What to do:
Rewrite the lines from the line with "You are a computer-use agent. The" through the end of the lines, requests included, and offset every coordinate in the answers by adding 56 to it.

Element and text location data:

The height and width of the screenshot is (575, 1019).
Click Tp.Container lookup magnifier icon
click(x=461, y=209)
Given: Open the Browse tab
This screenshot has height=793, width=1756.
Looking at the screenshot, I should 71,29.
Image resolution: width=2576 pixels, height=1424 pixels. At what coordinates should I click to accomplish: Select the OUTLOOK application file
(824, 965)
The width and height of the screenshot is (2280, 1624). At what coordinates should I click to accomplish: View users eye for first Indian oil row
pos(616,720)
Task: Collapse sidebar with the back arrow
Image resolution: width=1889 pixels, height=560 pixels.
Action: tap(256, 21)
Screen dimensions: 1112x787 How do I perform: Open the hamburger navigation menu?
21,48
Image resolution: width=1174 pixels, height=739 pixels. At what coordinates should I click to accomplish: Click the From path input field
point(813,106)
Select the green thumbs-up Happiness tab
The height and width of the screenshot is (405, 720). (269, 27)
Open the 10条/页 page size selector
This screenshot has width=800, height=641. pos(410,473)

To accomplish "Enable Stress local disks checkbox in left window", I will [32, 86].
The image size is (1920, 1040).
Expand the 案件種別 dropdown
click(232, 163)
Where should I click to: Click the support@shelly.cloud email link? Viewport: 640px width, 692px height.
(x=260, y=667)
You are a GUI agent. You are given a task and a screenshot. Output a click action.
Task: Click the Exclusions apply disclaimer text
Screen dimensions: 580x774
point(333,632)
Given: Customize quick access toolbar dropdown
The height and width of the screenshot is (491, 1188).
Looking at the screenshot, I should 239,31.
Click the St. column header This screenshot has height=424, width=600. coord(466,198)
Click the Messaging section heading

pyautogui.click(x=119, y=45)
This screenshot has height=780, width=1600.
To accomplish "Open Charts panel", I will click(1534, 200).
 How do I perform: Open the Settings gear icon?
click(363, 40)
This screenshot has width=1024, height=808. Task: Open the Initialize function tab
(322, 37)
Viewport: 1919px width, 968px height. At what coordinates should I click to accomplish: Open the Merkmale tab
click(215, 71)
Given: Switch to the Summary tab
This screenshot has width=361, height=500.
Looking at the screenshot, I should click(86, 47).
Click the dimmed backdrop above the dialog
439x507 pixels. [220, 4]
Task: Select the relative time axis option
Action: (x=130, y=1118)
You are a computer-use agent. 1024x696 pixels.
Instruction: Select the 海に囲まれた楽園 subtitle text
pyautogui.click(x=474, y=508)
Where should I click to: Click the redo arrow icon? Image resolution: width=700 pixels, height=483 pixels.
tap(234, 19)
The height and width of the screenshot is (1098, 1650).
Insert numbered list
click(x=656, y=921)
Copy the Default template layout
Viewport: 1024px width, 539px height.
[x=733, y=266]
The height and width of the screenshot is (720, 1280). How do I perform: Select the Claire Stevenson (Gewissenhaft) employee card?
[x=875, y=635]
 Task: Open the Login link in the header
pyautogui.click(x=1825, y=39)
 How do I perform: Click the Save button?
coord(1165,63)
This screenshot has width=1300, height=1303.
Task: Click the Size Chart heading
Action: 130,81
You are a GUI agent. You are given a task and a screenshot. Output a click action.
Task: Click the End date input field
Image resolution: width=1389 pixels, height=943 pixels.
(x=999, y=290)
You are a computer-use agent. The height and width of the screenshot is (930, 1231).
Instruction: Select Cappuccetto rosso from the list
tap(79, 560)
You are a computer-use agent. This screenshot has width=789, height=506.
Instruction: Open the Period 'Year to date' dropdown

Expected answer:
You are a computer-use agent. The height and width of the screenshot is (930, 1231).
Instruction: Select Cappuccetto rosso from the list
tap(135, 616)
You are a computer-use agent. This screenshot has width=789, height=506.
Instruction: Open the Period 'Year to date' dropdown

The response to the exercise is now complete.